Selon sa sœur, «c’était une nouvelle Pushpa». Elle donnait l’impression d’être revenue à la vie. Quelques jours avant son décès, elle avait été admise dans une clinique privée pour un problème sanguin. Mais après cinq jours d’hospitalisation, elle était rentrée chez elle et semblait avoir retrouvé toute son énergie. Personne n’imaginait que tout allait basculer si brutalement car elle était une femme qui aimait la vie. D’ailleurs, malgré les souffrances, Pushpa n’avait jamais perdu sa flamme. Elle aimait prendre soin d’elle. Elle adorait la musique, la danse et se maquiller. Comme le résume sa sœur : «Li ti kontan sante danse ek makiye malgre so maladi. Li'nn ale an sourir.»
Aujourd’hui, sa disparition laisse un immense vide. Et bien qu'immensément triste, sa famille est aussi très reconnaissante. Elle tient à remercier l’équipe d’OMCA pour son accompagnement ainsi que les milliers de Mauriciens qui ont contribué financièrement, prié et soutenu Pushpa durant toutes ces années. «Maurice a vraiment un peuple admirable. Merci beaucoup. Forever grateful to each and everyone pour ce que vous avez fait pour ma sœur indépendamment des communautés», avance Komal. Aux deux fils de Pushpa, à son époux, à sa mère et à tous ceux qui l’ont accompagnée dans son long combat, il restera le souvenir d’une femme qui n’a jamais cessé de croire en la vie et de se battre pour elle. Jusqu’à son dernier souffle.
Zaheer Peerbacus, responsable de l’OMCA Foundation : «Rien ne laissait présager un tel drame»

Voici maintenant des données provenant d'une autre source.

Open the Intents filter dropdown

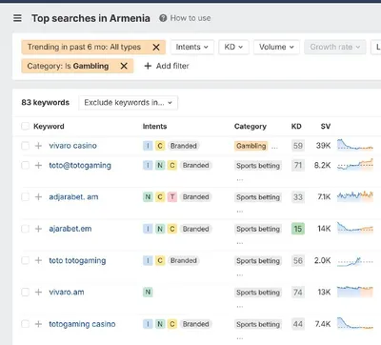coord(192,47)
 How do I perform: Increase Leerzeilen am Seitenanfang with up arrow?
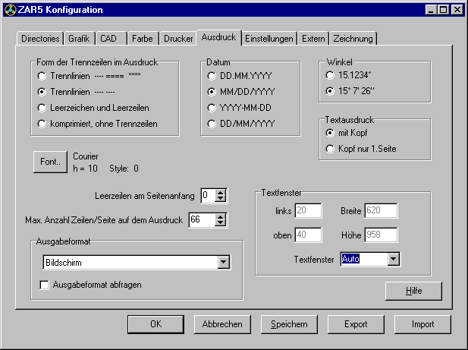point(221,192)
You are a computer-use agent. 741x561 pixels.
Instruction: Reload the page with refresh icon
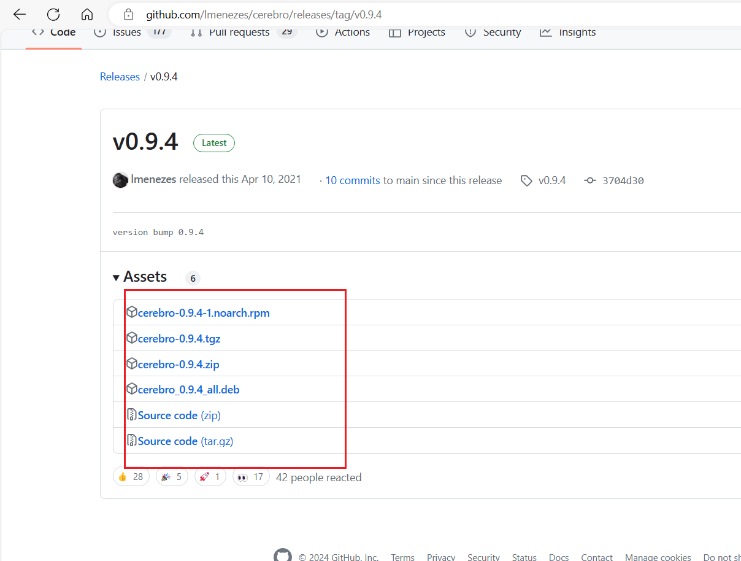(53, 14)
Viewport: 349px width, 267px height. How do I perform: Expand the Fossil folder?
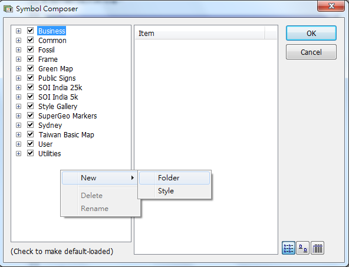pos(18,50)
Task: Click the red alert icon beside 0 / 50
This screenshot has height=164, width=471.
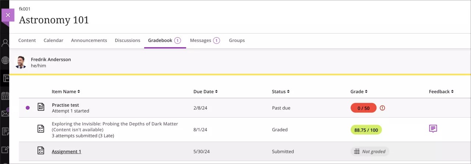Action: [382, 108]
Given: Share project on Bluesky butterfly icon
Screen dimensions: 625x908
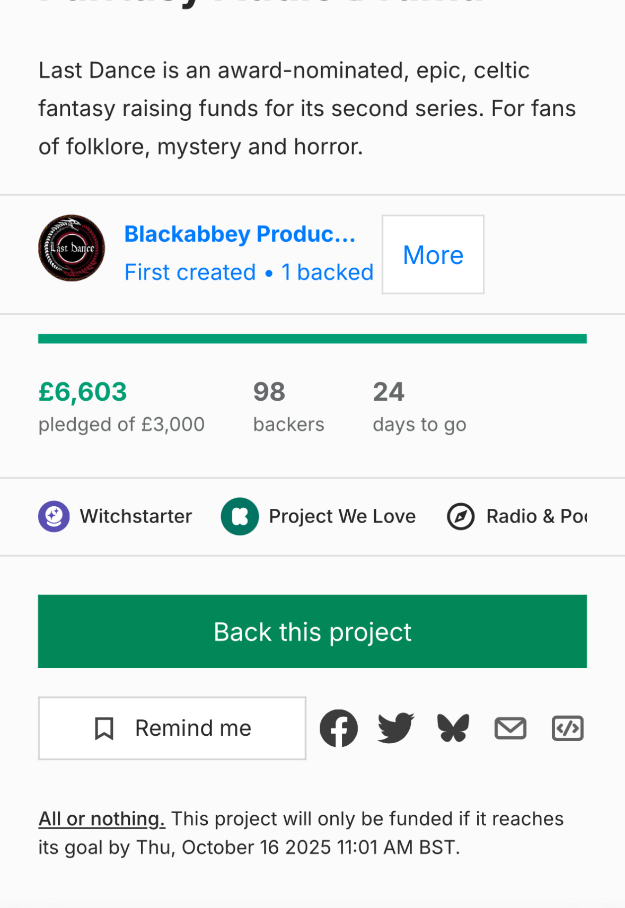Looking at the screenshot, I should [x=453, y=728].
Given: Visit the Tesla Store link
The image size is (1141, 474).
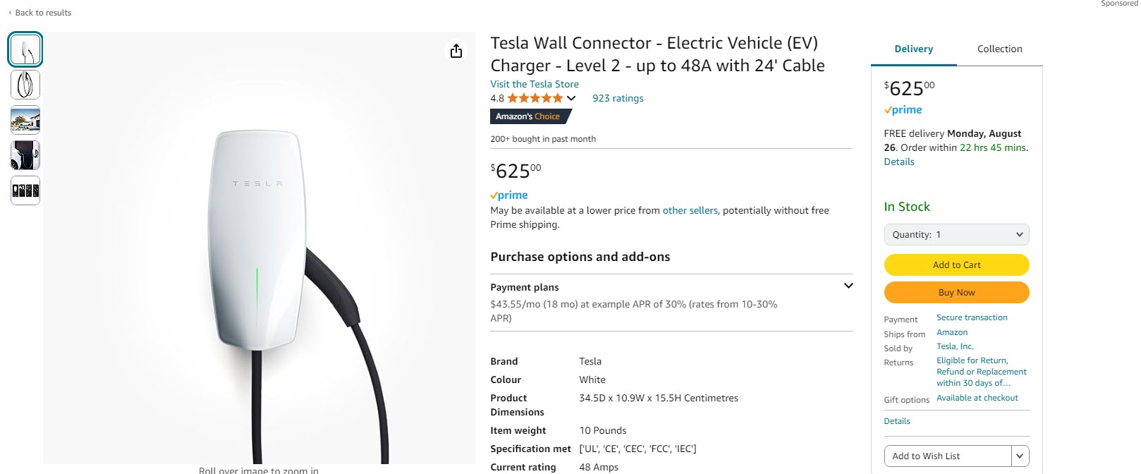Looking at the screenshot, I should coord(535,84).
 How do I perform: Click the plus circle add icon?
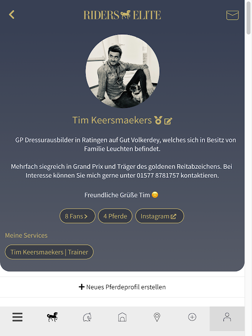[192, 317]
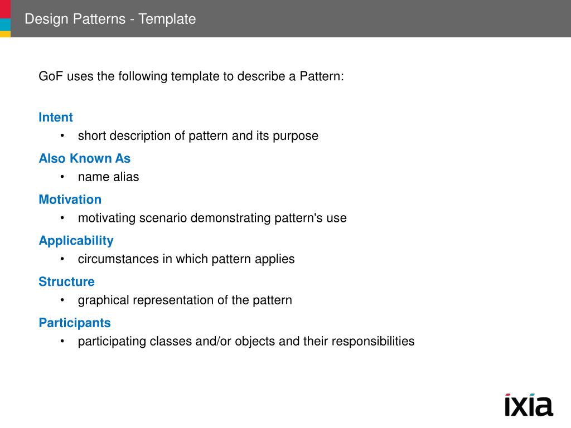571x428 pixels.
Task: Click the Design Patterns - Template title
Action: pyautogui.click(x=110, y=19)

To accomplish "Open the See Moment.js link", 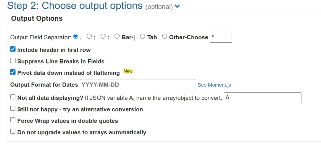I will click(x=214, y=85).

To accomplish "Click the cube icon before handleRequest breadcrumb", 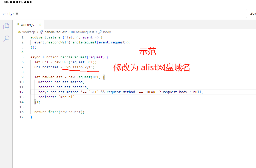I will coord(42,32).
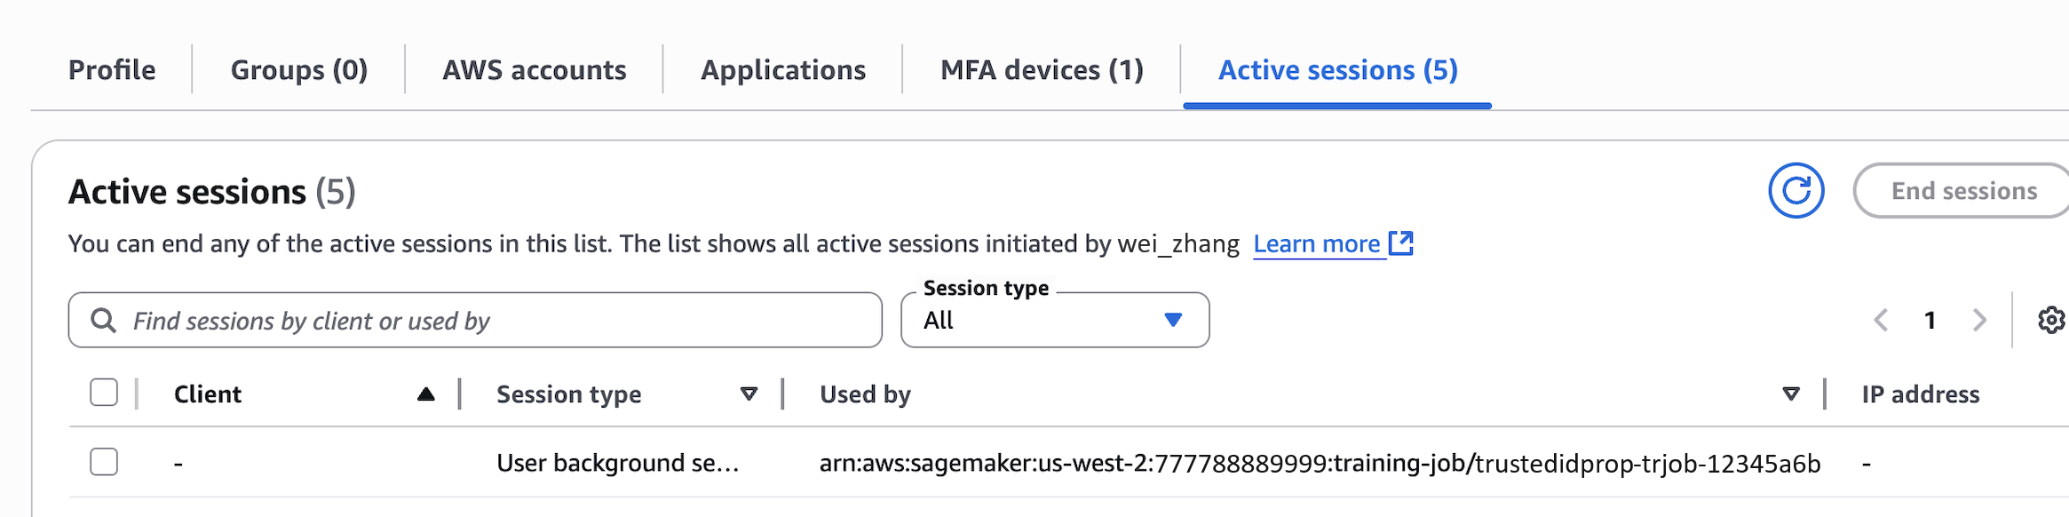Viewport: 2069px width, 517px height.
Task: Sort the Session type column
Action: tap(749, 394)
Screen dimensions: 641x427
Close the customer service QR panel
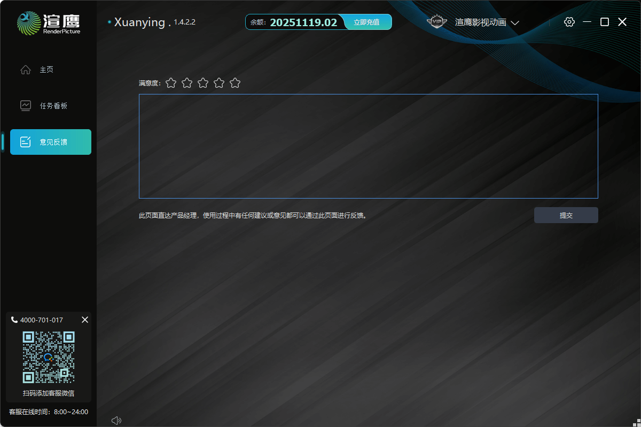click(85, 320)
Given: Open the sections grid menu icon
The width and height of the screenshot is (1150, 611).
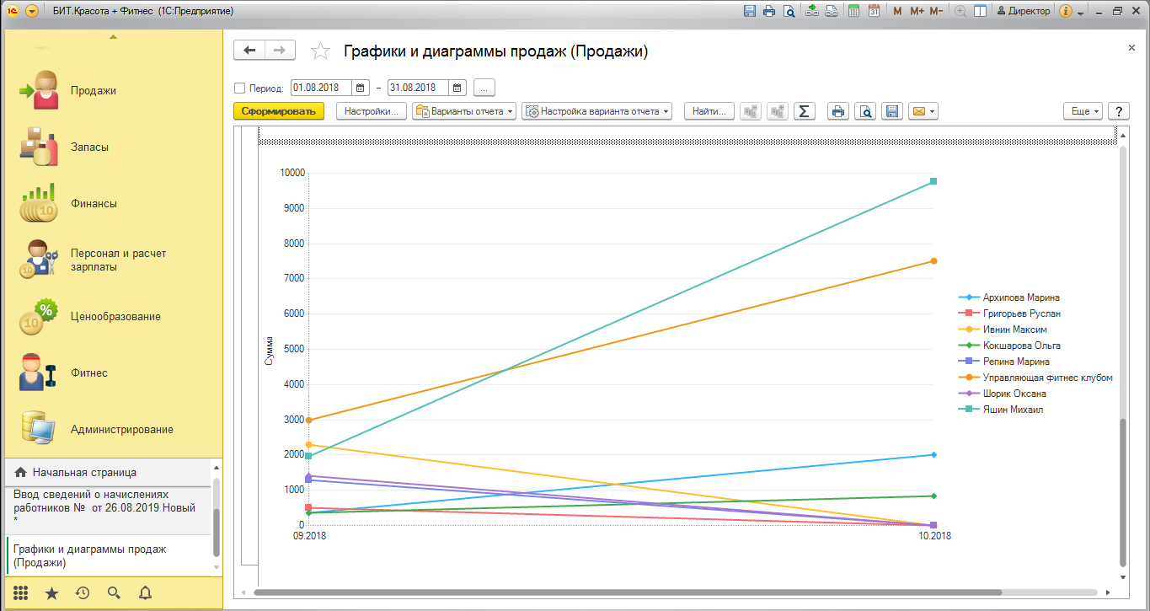Looking at the screenshot, I should point(21,592).
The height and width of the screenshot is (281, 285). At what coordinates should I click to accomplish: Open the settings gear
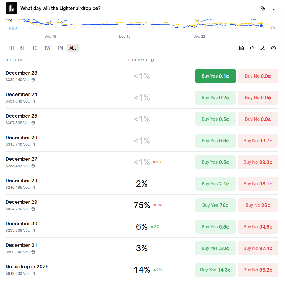[x=273, y=48]
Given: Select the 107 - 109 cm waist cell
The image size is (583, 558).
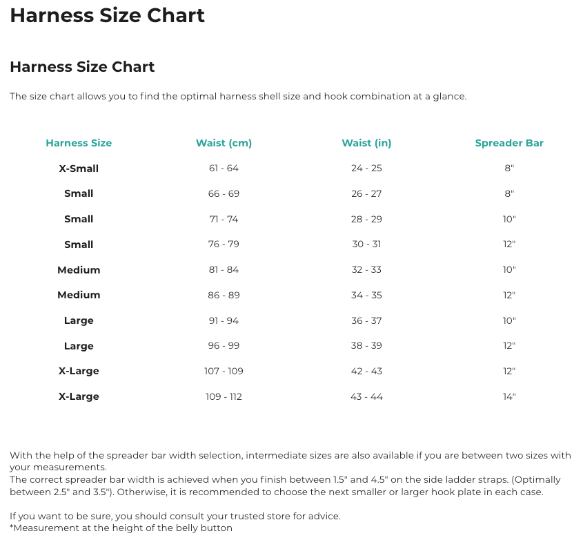Looking at the screenshot, I should tap(224, 371).
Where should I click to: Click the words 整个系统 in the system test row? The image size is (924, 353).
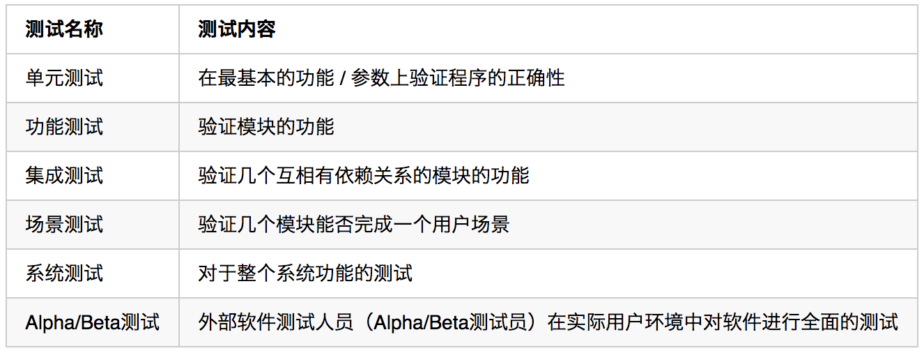click(x=276, y=273)
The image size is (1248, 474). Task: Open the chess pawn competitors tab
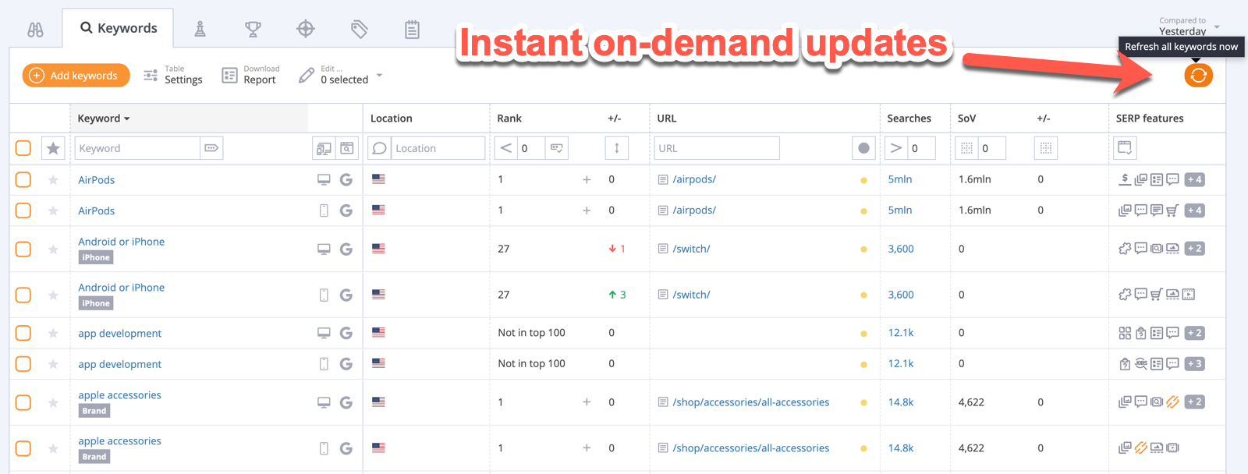tap(200, 30)
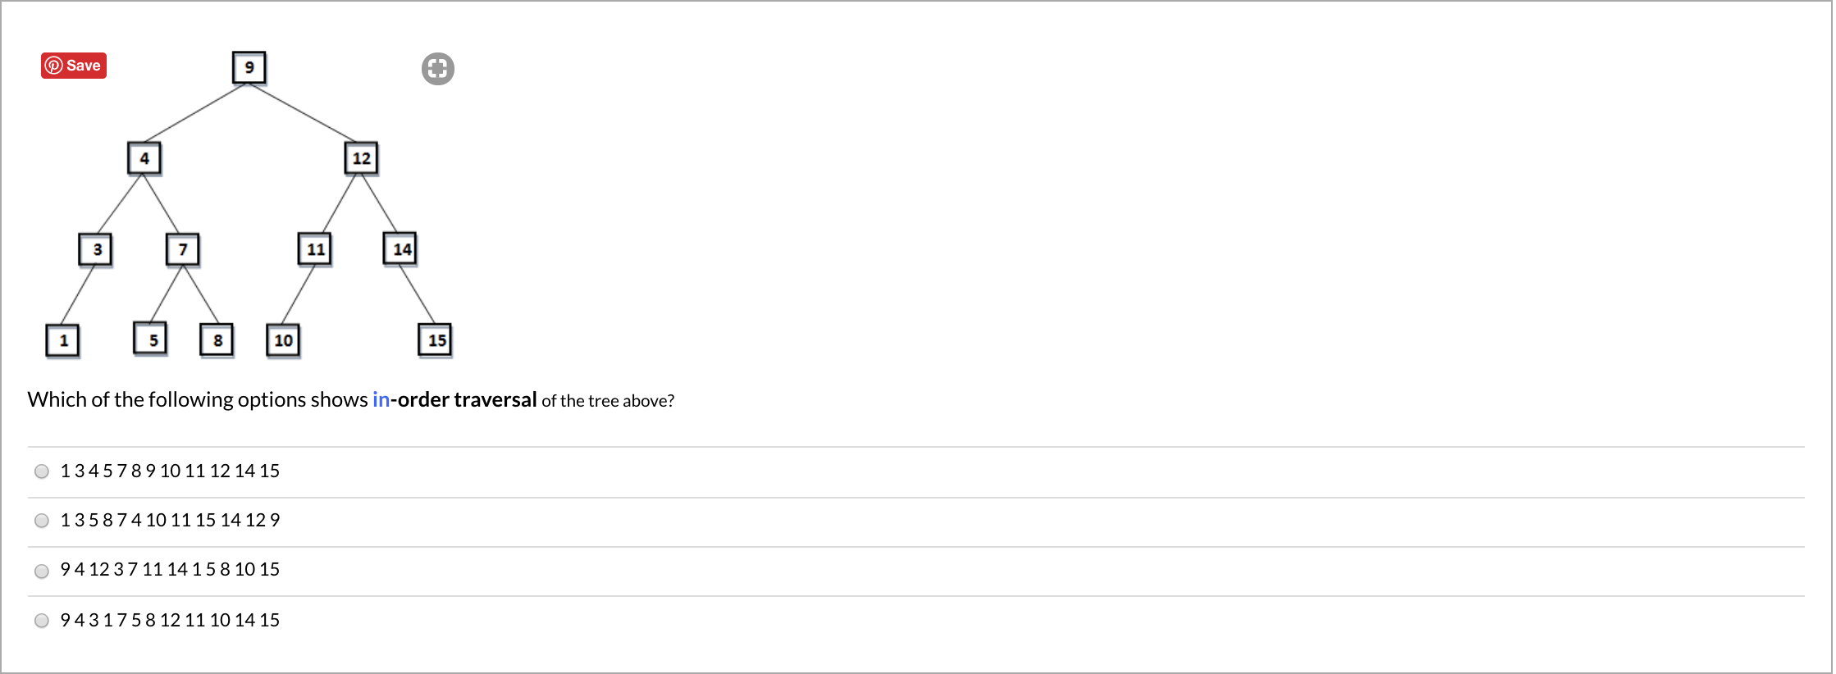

L’émotion est vive au sein de l’OMCA Foundation après le décès de Pushpa Dookee, survenu le vendredi 3 juillet, quelques semaines seulement après son retour d’Inde où elle avait subi un traitement spécialisé contre l’éléphantiasis. L’organisation rappelle que la quadragénaire s’était envolée en Inde le 8 avril pour un traitement spécialisé, avant de rentrer à Maurice le 30 mai, pleine d’espoir. Depuis, les équipes d'OMCA poursuivaient quotidiennement ses soins à domicile. Son état était jugé encourageant : elle remarchait, sa jambe droite était complètement guérie et la cicatrisation de la gauche évoluait favorablement. «Son état était encourageant, rien ne laissait présager un tel drame», affirme Zaheer Peerbacus, responsable de l’OMCA Foundation. Son équipe se rendait chez Pushpa pour ses soins lorsqu’elle a appris la terrible nouvelle. L’organisation souligne que son décès n’est pas lié à son éléphantiasis et salue le courage exceptionnel dont Pushpa a fait preuve jusqu’à son dernier souffle.